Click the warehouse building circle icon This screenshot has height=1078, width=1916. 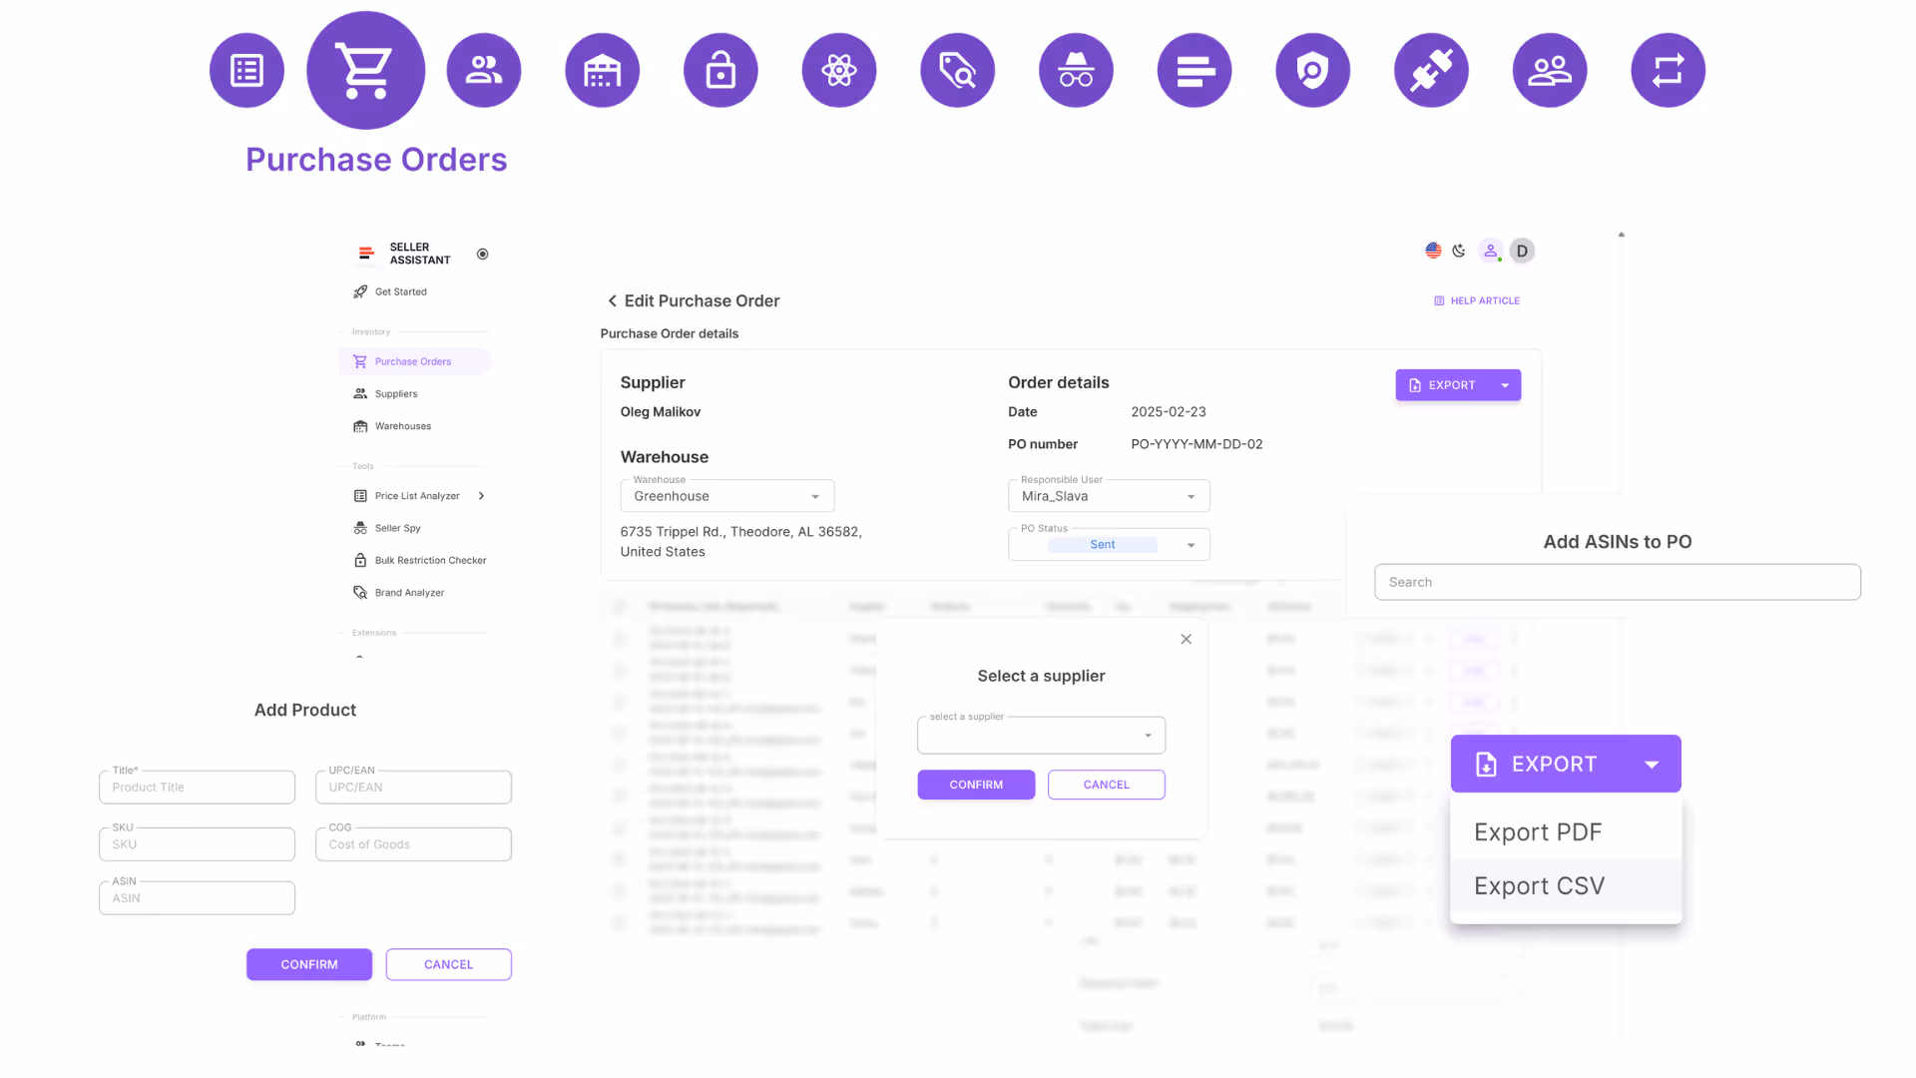(602, 70)

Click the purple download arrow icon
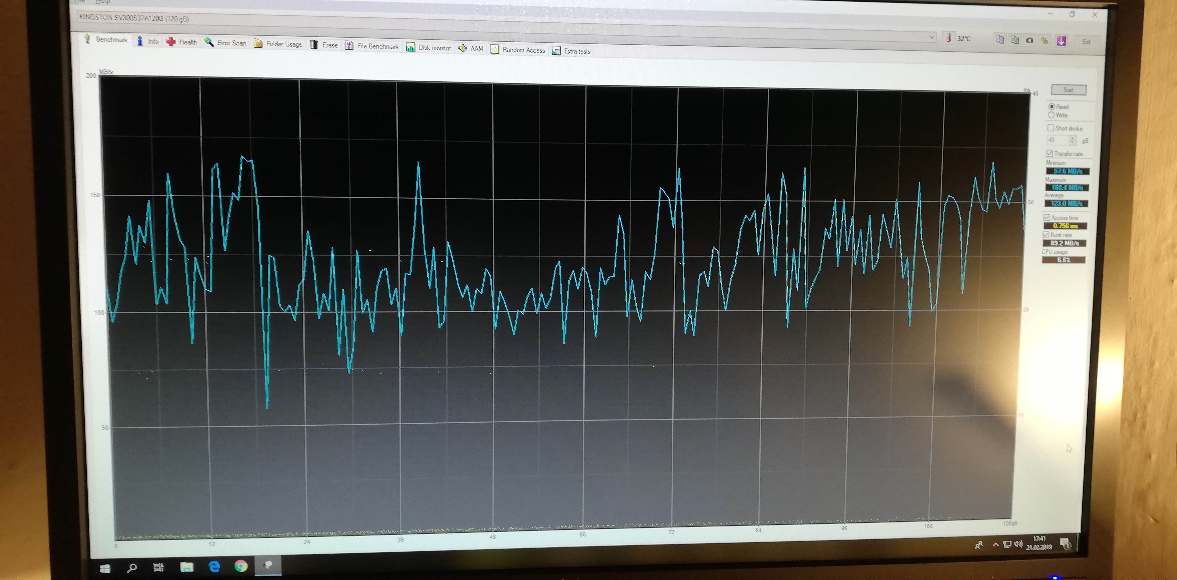coord(1061,41)
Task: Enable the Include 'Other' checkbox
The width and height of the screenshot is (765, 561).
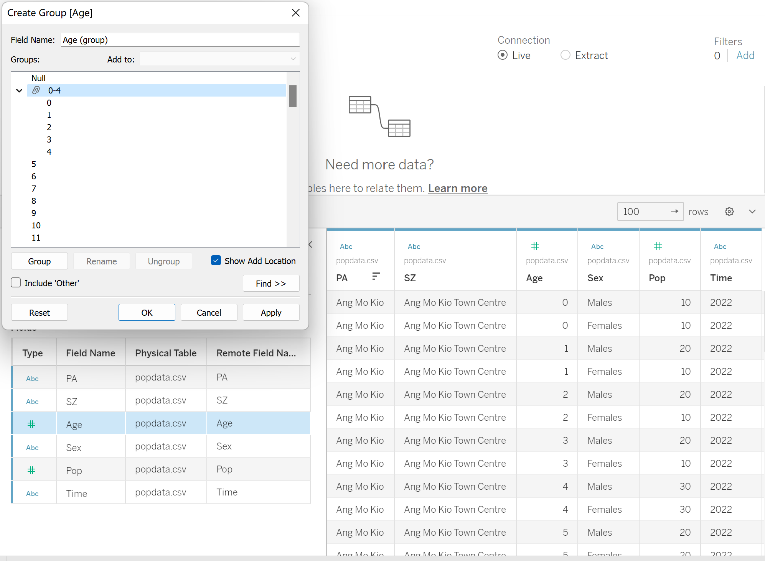Action: [16, 283]
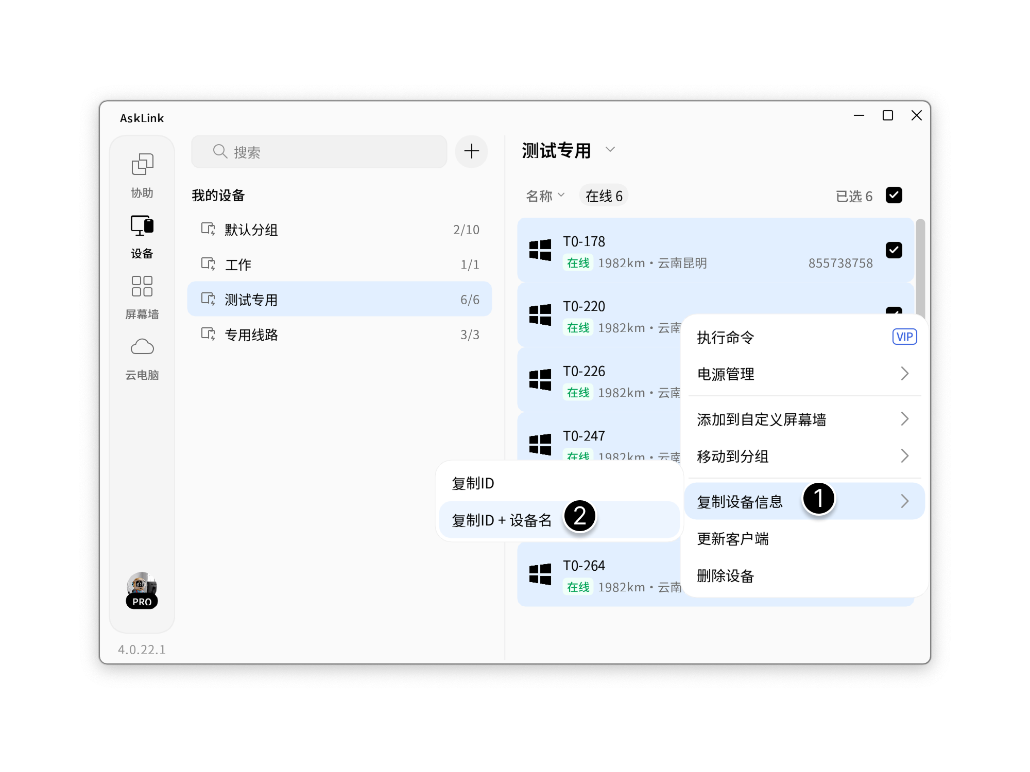The height and width of the screenshot is (772, 1030).
Task: Click the Windows icon beside T0-178
Action: (x=540, y=250)
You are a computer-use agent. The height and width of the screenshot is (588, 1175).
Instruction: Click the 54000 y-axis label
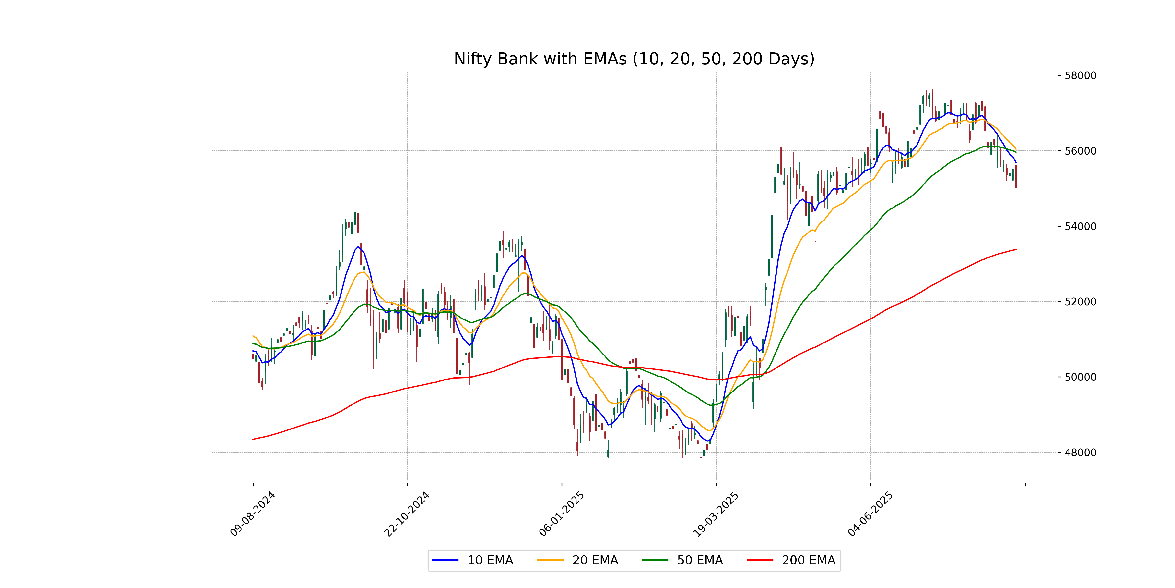point(1080,226)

GOAL OF THE EXERCISE ▸ Produce an exact copy of the lines from the line containing "Click the purple download arrow icon" through the last line of the records, with no pictures and no other text.

OUTPUT OF THE EXERCISE ▸
Click the purple download arrow icon
coord(1061,41)
Task: Enable the Include 'Other' checkbox
The width and height of the screenshot is (765, 561).
Action: [16, 283]
The height and width of the screenshot is (772, 1030).
Task: Click the Windows icon beside T0-178
Action: (x=540, y=250)
You are a computer-use agent. The height and width of the screenshot is (588, 1175).
Instruction: Click the 54000 y-axis label
point(1080,226)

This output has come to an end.